Data Dilemma

Big Data is used to determine everything from job offers to prison sentences. And it’s a lot less objective than it seems.

By Chelsea Barabas

Tagged dataEmploymentinnovationLabortechnology

In the coming years, the way workers relate to technology will play a big part in determining who will have opportunities and who will struggle—but not quite in the way commonly thought. Many of today’s experts have emphasized the importance of preparing workers with the “twenty-first century skills” needed to thrive: knowledge of STEM, entrepreneurship, and creative thinking. Underlying this emphasis on “re-skilling” the workforce is an assumption that workers need to adapt to changing roles and responsibilities as automation and information technology take over critical functions in the workplace.

But this framing reflects too narrow an understanding of the role that technology plays in driving an unequal labor market. Both skilled and unskilled workers are increasingly assessed and controlled not by human supervisors but by opaque algorithms, which help determine everything from one’s prospects in the job market to one’s likelihood of receiving a promotion. Battles over the future of work aren’t going to play out between machine and man. They will be between the workers who generate data and the people who are well positioned to leverage it.

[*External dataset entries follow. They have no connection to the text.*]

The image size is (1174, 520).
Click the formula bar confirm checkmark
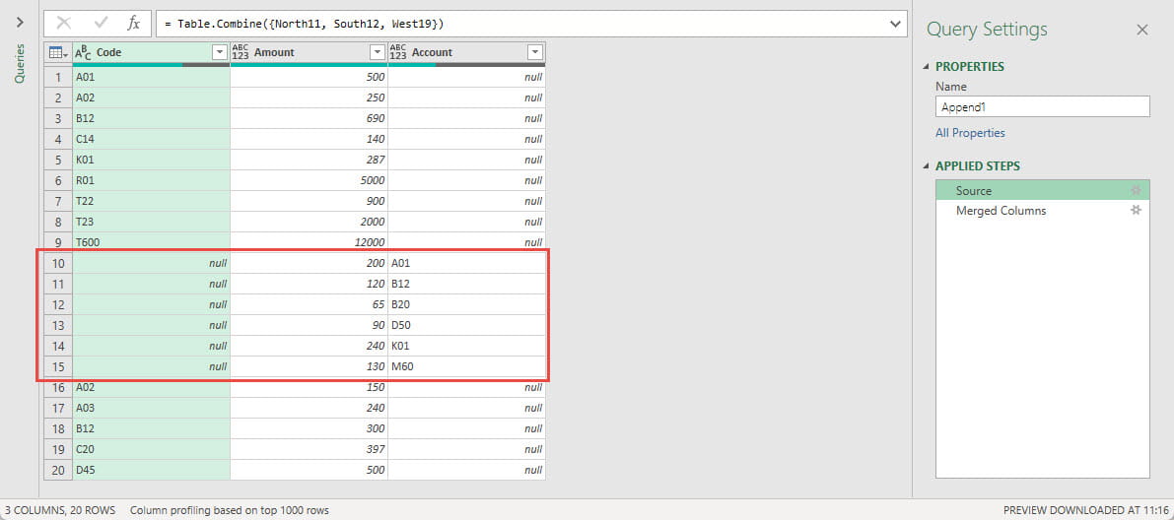tap(100, 24)
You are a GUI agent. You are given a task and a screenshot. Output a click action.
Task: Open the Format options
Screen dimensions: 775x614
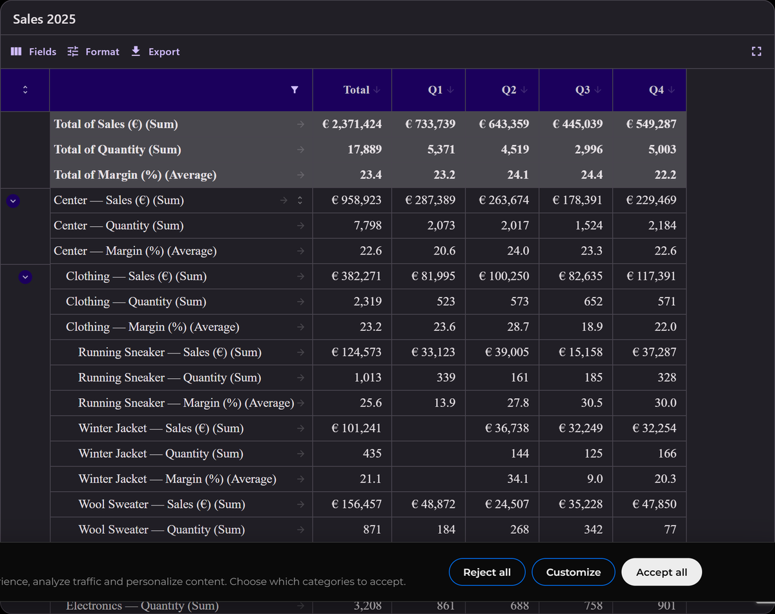[94, 52]
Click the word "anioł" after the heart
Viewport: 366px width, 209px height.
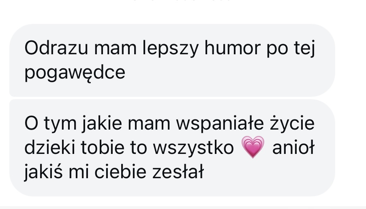pyautogui.click(x=293, y=148)
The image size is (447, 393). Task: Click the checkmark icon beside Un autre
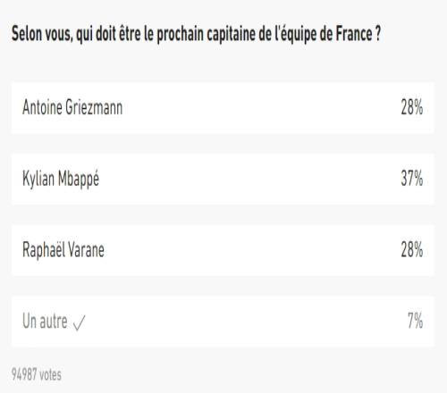pos(79,323)
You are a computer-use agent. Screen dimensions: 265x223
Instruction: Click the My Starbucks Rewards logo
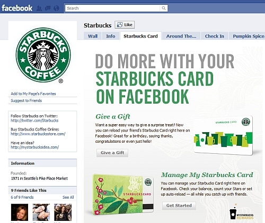(242, 212)
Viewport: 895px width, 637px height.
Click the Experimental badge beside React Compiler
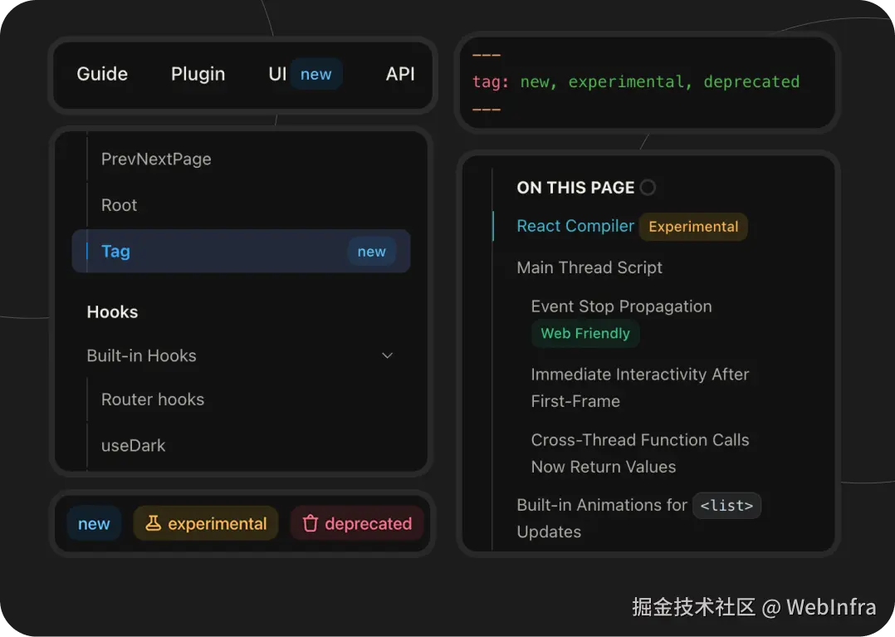pyautogui.click(x=692, y=226)
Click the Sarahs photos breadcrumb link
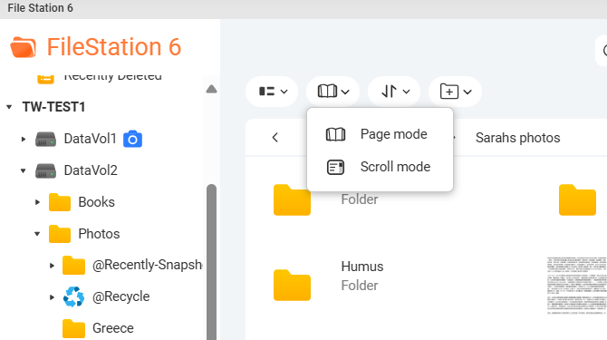607x340 pixels. coord(517,138)
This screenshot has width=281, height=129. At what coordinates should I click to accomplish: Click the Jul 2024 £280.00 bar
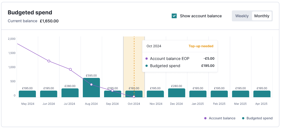pyautogui.click(x=70, y=93)
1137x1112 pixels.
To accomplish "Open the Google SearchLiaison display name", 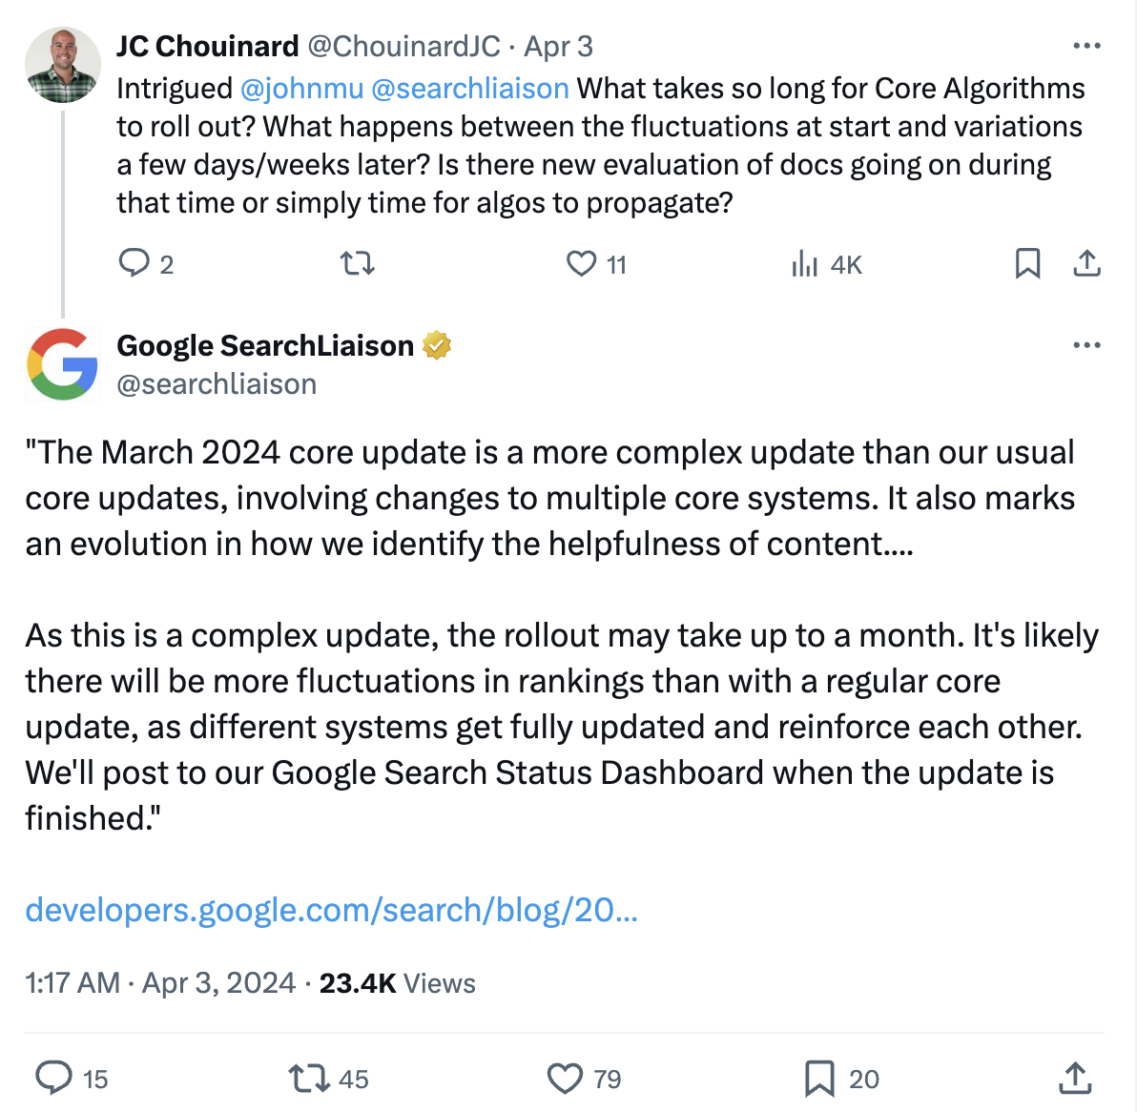I will 265,346.
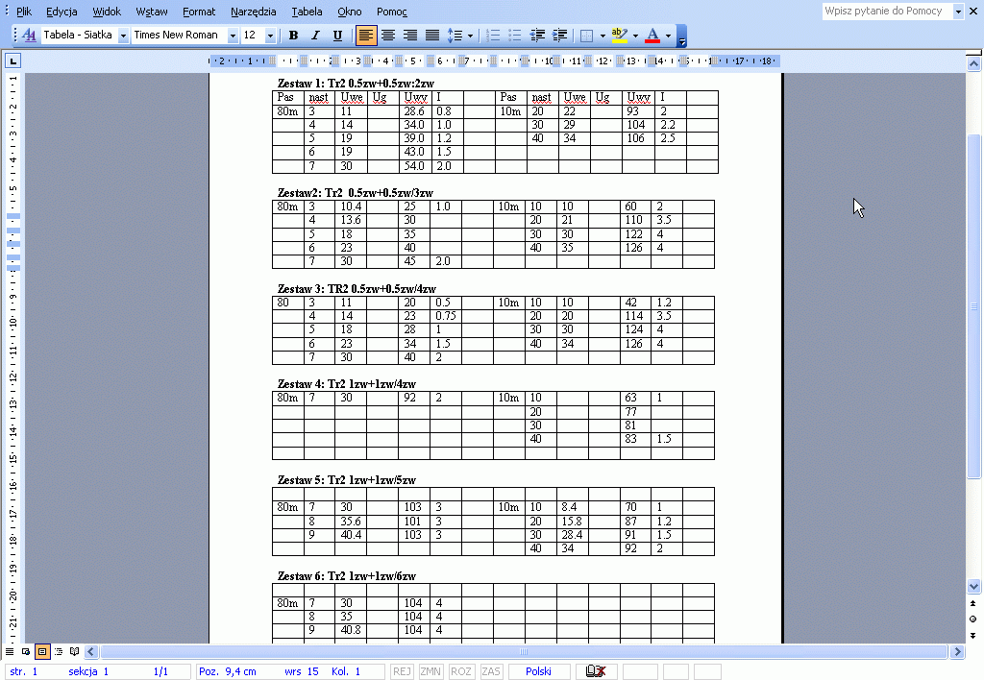Expand the font size 12 dropdown
This screenshot has height=680, width=984.
pyautogui.click(x=270, y=36)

There are a rapidly growing number of companies in the business of aggregating and analyzing data to infer a worker’s skills, market demand, and compatibility with the firm. The types of data that these companies use are diverse and vary with the nature of the job. For computer programmers, they might include open repositories of code. For truck drivers, the data used might be less directly related to their work, such as comments made on social media. Third-party companies also use these data to build machine learning models that recommend desirable candidates for recruitment. They then sell those models, via subscription services, to firms looking to more efficiently recruit new employees and make smarter hiring decisions.

Yet, as the prominence of these data-driven recruitment practices grows, there remains very little awareness among workers about how the data they are generating online might impact their future career prospects. We should, therefore, be asking more fundamental questions about how information technology, particularly data and machine learning, will reshape critical relationships of power and control in the workplace. Only then can we conceive of the legal and structural safeguards necessary to ensure widespread prosperity in the future economy.

The Rise of Oppressive Meritocracy

In Average Is Over, economist Tyler Cowen argues that the economic winners of the future will be “infovores,” the 20 percent of the population who know how to harness information technology to their competitive advantage. Meanwhile, the remaining 80 percent of the workforce will be comprised of a new economic underclass, who will endure stagnant or even falling wages.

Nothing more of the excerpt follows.